What WHS teams should check
A useful asbestos review does not need to start with complexity. It can begin with a few clear checks.
1. Is the asbestos register current?
Confirm when the register was last reviewed, whether it covers all relevant buildings, structures and plant, and whether it reflects recent works, removals or changes in condition.
2. Is asbestos information easy to access?
Workers, supervisors, facilities teams and contractors should be able to access the information they need before work begins. If the register is difficult to find, stored in multiple versions or only available through one person, it is unlikely to support real-time decision-making.
3. Are controls connected to work planning?
Asbestos information should be considered before maintenance, refurbishment, demolition, excavation or intrusive work.
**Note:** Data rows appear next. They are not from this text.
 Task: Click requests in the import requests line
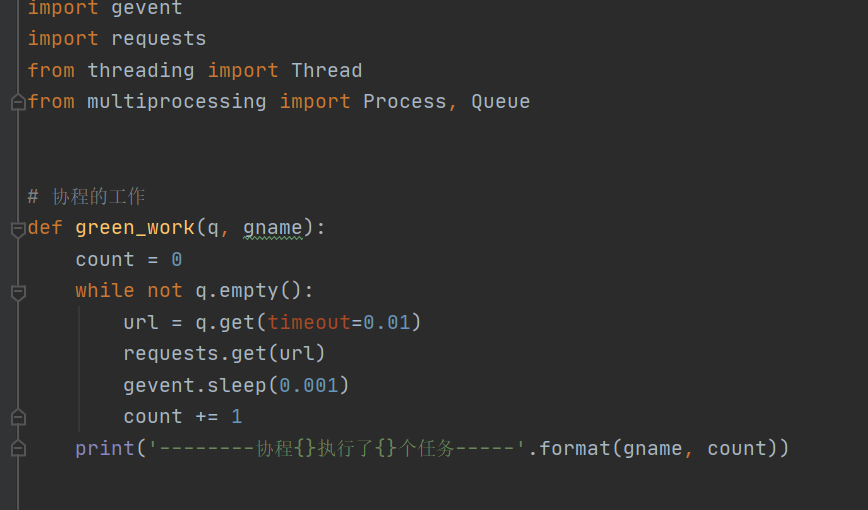click(158, 39)

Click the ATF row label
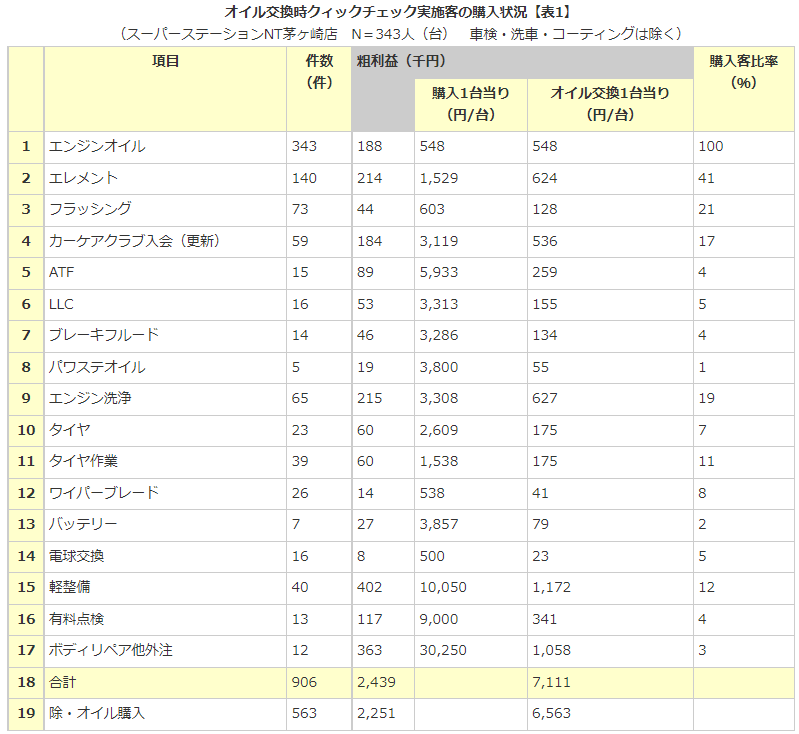(61, 272)
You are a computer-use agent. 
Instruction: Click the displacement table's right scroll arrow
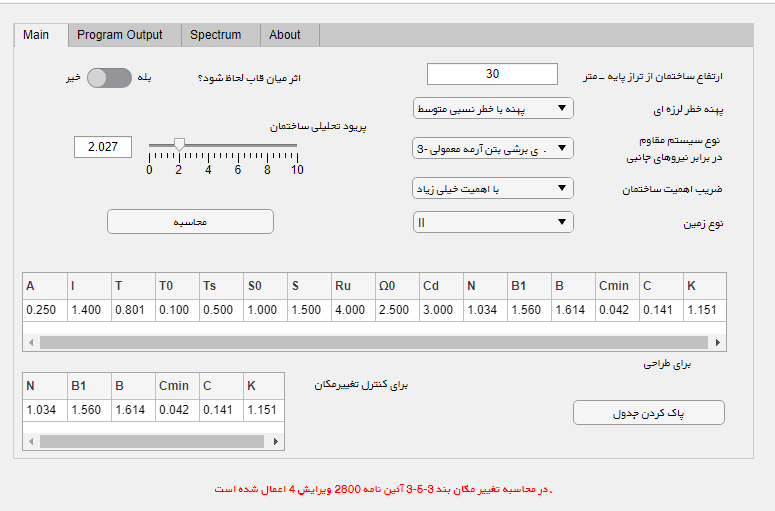pyautogui.click(x=277, y=440)

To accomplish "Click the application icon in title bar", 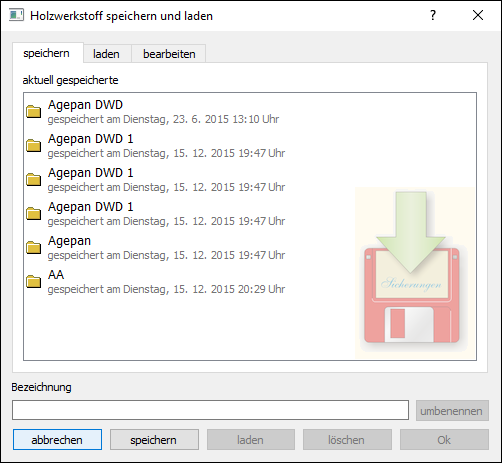I will coord(16,15).
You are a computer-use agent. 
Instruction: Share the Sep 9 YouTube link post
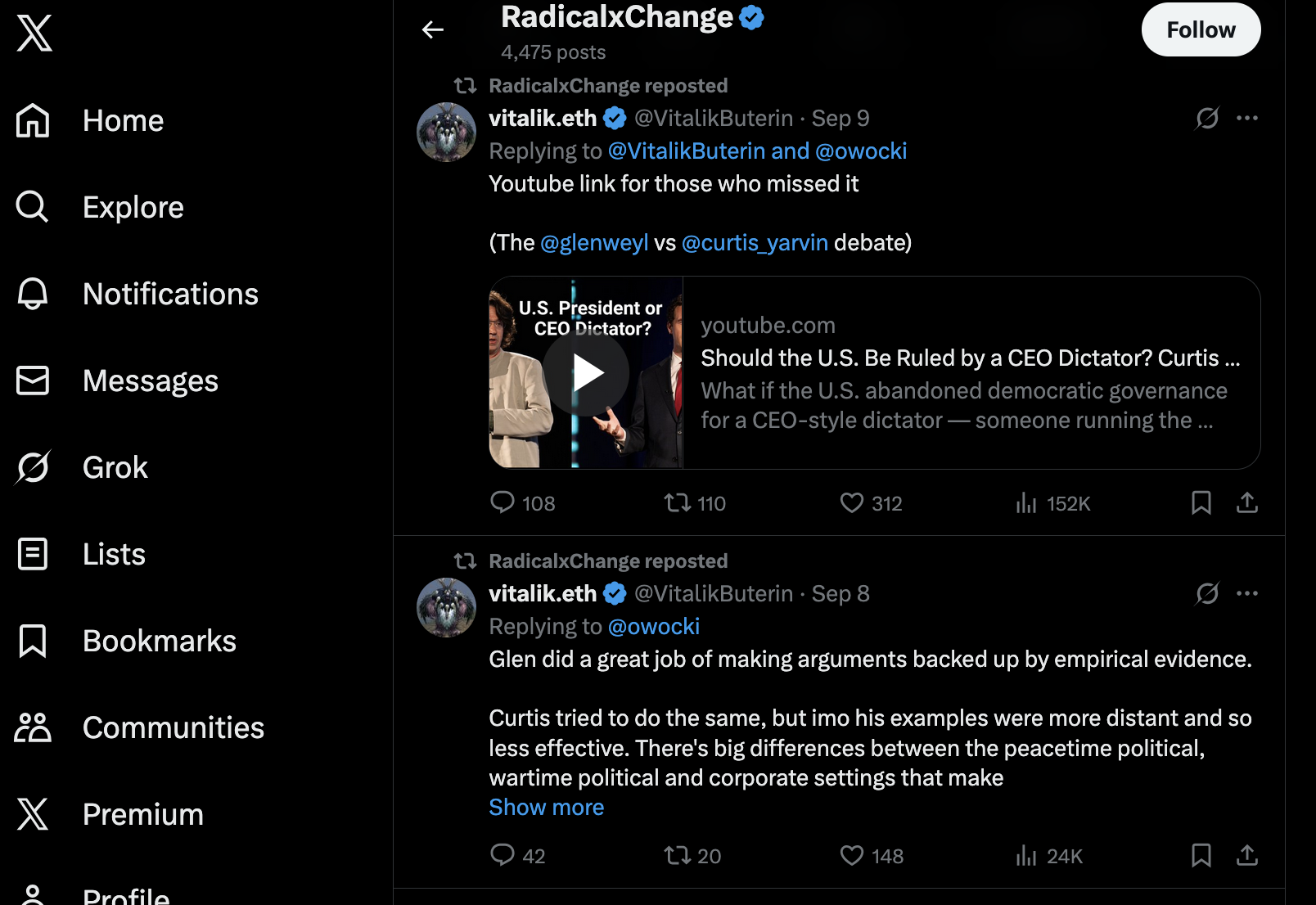(1246, 502)
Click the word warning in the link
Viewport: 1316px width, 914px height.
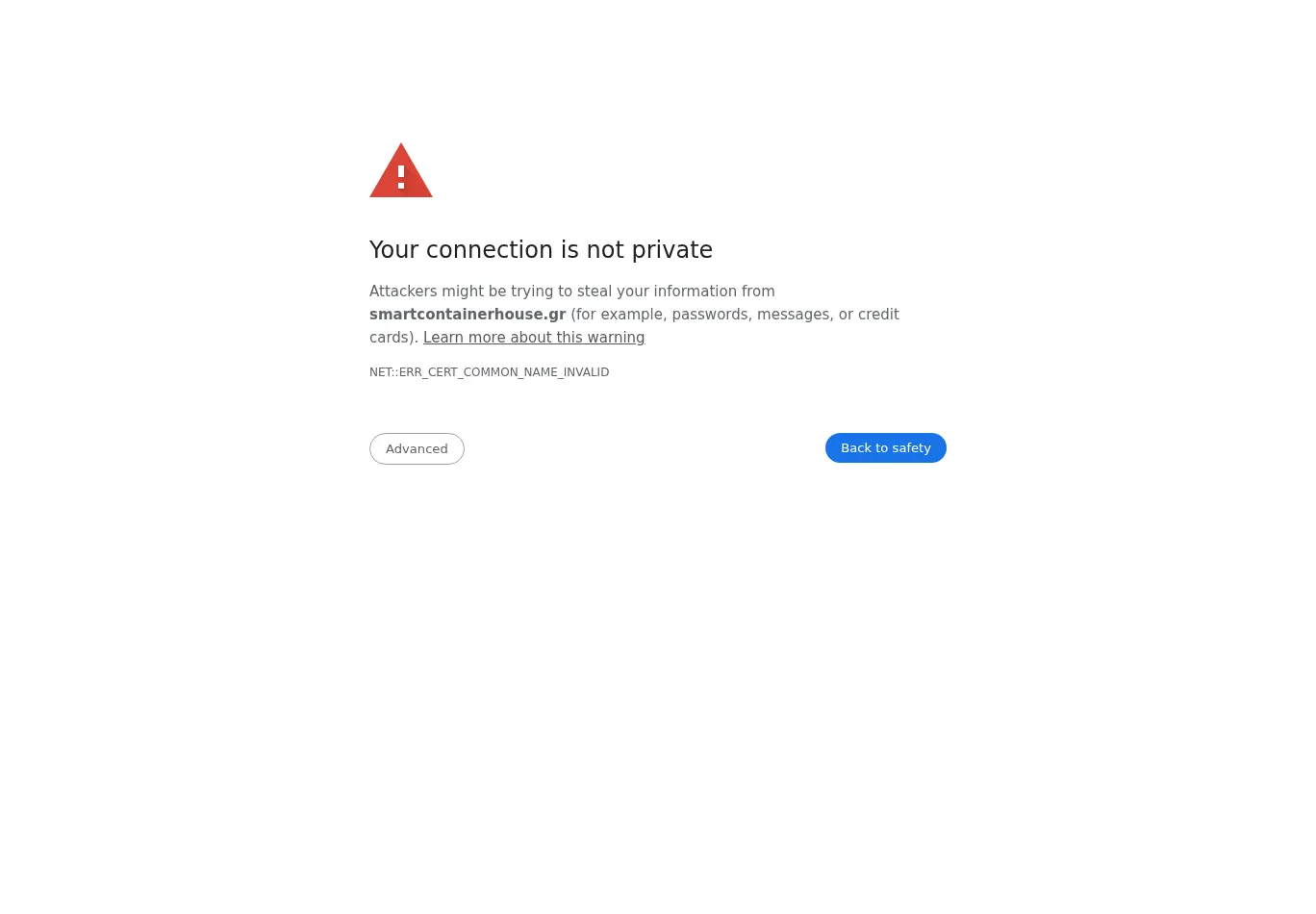(x=615, y=338)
This may include permit processes, contractor pre-start checks, safe work method statements, isolations, signage and competent advice.
4. Are actions being tracked?
If asbestos-containing materials are damaged, deteriorating or scheduled for removal, there should be clear actions, owners and due dates. These should not sit in a forgotten report. They need to be visible until closed.
5. Are workers and HSRs confident to speak up?
Health and safety representatives can play an important role in raising concerns and asking whether asbestos risks are being managed properly. Workers also need to know that it is acceptable to pause work when a material is unknown or a control is unclear.
6. Is there a process for suspected exposure?
If asbestos is unexpectedly disturbed, the response should be clear: stop work, isolate the area, prevent further disturbance, notify the right people, arrange competent assessment, record the event and follow any required reporting or health monitoring processes.
The role of visibility
Asbestos risk management depends on visibility. Not just visibility of the hazard, but visibility of the controls.
A WHS team needs to know which sites have asbestos-containing materials, which items are deteriorating, which inspections are overdue, which contractors have acknowledged the relevant information, and which corrective actions are still open.
Without that visibility, organisations can become dependent on memory, local knowledge or paper-based processes. That may work until someone is absent, a contractor changes, an urgent job is raised, or a site is modified.
Digital safety systems help bring asbestos information into the same environment as hazards, inspections, actions, contractor management, permits, incident reporting and dashboards. This makes it easier to connect asbestos controls to the work that could disturb asbestos in the first place.
A legacy risk still needs active management
Asbestos may be a legacy issue, but it is not a closed issue.
For WHS teams, the goal is not simply to have an asbestos register on file. The goal is to make sure asbestos risks are identified, communicated, reviewed and controlled before exposure occurs.
That means keeping records current, making information accessible, tracking actions, involving workers and HSRs, and ensuring contractors have the right information before they begin work.
The organisations that manage asbestos well are not the ones that treat it as a historical problem. They are the ones that recognise it as a live risk that can reappear whenever materials are disturbed, assumptions go unchecked or controls become invisible.
Asbestos is not something to panic about, but it is something to keep managing carefully. In WHS, the risks we think we already know are often the ones most worth revisiting.